■ **STORED ROWS**
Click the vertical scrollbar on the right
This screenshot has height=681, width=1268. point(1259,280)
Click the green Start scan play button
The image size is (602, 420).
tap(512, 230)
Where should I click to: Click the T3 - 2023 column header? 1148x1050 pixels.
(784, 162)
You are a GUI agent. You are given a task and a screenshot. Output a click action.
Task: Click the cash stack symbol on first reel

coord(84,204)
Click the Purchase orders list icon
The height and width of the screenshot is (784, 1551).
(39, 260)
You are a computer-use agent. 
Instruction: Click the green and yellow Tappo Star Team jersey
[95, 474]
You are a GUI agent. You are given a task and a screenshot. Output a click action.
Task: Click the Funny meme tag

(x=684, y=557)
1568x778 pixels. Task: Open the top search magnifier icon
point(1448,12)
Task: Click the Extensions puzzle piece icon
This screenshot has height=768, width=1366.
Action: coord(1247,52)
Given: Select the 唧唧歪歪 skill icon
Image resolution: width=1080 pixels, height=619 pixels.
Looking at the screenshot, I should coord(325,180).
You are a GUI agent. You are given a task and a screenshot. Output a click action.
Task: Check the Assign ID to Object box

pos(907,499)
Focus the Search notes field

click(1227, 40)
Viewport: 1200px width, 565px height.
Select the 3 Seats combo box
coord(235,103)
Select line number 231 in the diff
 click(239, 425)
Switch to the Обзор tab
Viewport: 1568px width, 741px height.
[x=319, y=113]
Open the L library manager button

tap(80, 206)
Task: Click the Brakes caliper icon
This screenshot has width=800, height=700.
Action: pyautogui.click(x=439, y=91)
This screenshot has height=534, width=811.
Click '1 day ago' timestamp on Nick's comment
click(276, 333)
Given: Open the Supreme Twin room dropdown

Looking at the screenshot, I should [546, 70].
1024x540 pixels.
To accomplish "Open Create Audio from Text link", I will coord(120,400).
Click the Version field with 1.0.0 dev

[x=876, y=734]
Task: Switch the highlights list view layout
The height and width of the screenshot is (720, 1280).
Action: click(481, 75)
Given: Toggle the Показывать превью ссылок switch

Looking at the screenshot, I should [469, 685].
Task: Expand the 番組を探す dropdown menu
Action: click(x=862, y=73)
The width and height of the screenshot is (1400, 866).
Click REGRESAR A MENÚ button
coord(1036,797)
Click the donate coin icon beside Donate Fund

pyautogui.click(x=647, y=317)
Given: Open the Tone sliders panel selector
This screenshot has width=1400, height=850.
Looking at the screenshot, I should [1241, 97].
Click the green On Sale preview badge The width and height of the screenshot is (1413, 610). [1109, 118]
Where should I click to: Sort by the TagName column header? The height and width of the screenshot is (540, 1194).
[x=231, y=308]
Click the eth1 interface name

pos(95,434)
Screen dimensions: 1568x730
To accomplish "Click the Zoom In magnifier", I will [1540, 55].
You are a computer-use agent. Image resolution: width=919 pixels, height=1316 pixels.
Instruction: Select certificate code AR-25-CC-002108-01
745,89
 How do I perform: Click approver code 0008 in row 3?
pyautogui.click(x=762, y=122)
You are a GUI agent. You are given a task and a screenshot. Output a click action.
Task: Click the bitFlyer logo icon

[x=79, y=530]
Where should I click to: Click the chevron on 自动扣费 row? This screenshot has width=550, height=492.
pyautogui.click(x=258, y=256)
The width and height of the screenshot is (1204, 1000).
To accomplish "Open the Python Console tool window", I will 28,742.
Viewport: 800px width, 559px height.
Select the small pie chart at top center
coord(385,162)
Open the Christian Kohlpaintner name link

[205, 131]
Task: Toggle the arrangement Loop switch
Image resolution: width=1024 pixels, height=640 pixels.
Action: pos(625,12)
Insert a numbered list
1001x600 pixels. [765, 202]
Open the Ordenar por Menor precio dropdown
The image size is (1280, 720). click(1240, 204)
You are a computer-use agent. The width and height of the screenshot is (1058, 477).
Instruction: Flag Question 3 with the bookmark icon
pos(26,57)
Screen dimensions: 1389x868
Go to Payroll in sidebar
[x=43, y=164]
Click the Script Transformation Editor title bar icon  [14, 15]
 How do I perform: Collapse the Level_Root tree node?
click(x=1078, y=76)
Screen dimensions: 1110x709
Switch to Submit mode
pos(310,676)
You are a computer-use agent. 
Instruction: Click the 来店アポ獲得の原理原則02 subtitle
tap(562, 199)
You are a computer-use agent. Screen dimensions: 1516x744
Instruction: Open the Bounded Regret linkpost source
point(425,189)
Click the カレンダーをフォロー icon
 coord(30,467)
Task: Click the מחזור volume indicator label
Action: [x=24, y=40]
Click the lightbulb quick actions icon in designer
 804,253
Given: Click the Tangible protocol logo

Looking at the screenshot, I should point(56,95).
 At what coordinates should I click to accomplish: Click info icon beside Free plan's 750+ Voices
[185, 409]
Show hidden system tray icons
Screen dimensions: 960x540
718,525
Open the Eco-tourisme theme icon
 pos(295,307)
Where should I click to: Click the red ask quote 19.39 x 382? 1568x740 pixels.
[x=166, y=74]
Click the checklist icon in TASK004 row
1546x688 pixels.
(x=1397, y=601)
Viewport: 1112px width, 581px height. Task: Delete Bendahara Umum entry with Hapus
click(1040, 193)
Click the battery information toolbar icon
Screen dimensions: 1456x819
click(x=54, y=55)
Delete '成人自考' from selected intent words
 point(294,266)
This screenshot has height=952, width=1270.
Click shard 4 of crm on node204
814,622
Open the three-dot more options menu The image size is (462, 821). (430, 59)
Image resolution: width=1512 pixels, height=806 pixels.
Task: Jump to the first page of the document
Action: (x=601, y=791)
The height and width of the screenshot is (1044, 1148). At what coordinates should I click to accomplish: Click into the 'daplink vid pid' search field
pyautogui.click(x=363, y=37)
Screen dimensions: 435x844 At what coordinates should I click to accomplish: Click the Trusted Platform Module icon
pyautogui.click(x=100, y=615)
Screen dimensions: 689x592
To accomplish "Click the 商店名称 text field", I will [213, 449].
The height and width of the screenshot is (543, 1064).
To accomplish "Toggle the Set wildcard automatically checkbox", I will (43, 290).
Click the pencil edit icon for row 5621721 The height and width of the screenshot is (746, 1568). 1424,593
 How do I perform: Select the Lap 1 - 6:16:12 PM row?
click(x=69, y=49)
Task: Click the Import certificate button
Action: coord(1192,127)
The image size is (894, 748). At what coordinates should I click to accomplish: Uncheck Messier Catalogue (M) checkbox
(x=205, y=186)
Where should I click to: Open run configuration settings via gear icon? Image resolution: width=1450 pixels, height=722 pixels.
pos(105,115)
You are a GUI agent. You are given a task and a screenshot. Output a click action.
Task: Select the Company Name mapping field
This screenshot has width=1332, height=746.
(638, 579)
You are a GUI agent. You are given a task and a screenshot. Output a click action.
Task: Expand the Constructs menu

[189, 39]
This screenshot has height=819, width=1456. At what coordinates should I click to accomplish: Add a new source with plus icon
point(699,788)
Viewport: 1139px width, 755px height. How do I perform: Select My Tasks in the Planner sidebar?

■ **GIVEN EXERCISE**
Copy the records above, starting at the line containing "1024x540 pixels." and ending with the line containing "pyautogui.click(x=762, y=122)", keeping both of those lines.

■ **FINAL RESULT**
1024x540 pixels.
To accomplish "Open Create Audio from Text link", I will coord(120,400).
Click the Version field with 1.0.0 dev

[x=876, y=734]
Task: Switch the highlights list view layout
The height and width of the screenshot is (720, 1280).
Action: click(481, 75)
Given: Toggle the Показывать превью ссылок switch

Looking at the screenshot, I should [469, 685].
Task: Expand the 番組を探す dropdown menu
Action: click(x=862, y=73)
The width and height of the screenshot is (1400, 866).
Click REGRESAR A MENÚ button
coord(1036,797)
Click the donate coin icon beside Donate Fund

pyautogui.click(x=647, y=317)
Given: Open the Tone sliders panel selector
This screenshot has width=1400, height=850.
Looking at the screenshot, I should [1241, 97].
Click the green On Sale preview badge The width and height of the screenshot is (1413, 610). [1109, 118]
Where should I click to: Sort by the TagName column header? The height and width of the screenshot is (540, 1194).
[x=231, y=308]
Click the eth1 interface name

pos(95,434)
Screen dimensions: 1568x730
To accomplish "Click the Zoom In magnifier", I will [1540, 55].
You are a computer-use agent. Image resolution: width=919 pixels, height=1316 pixels.
Instruction: Select certificate code AR-25-CC-002108-01
745,89
 How do I perform: Click approver code 0008 in row 3?
pyautogui.click(x=762, y=122)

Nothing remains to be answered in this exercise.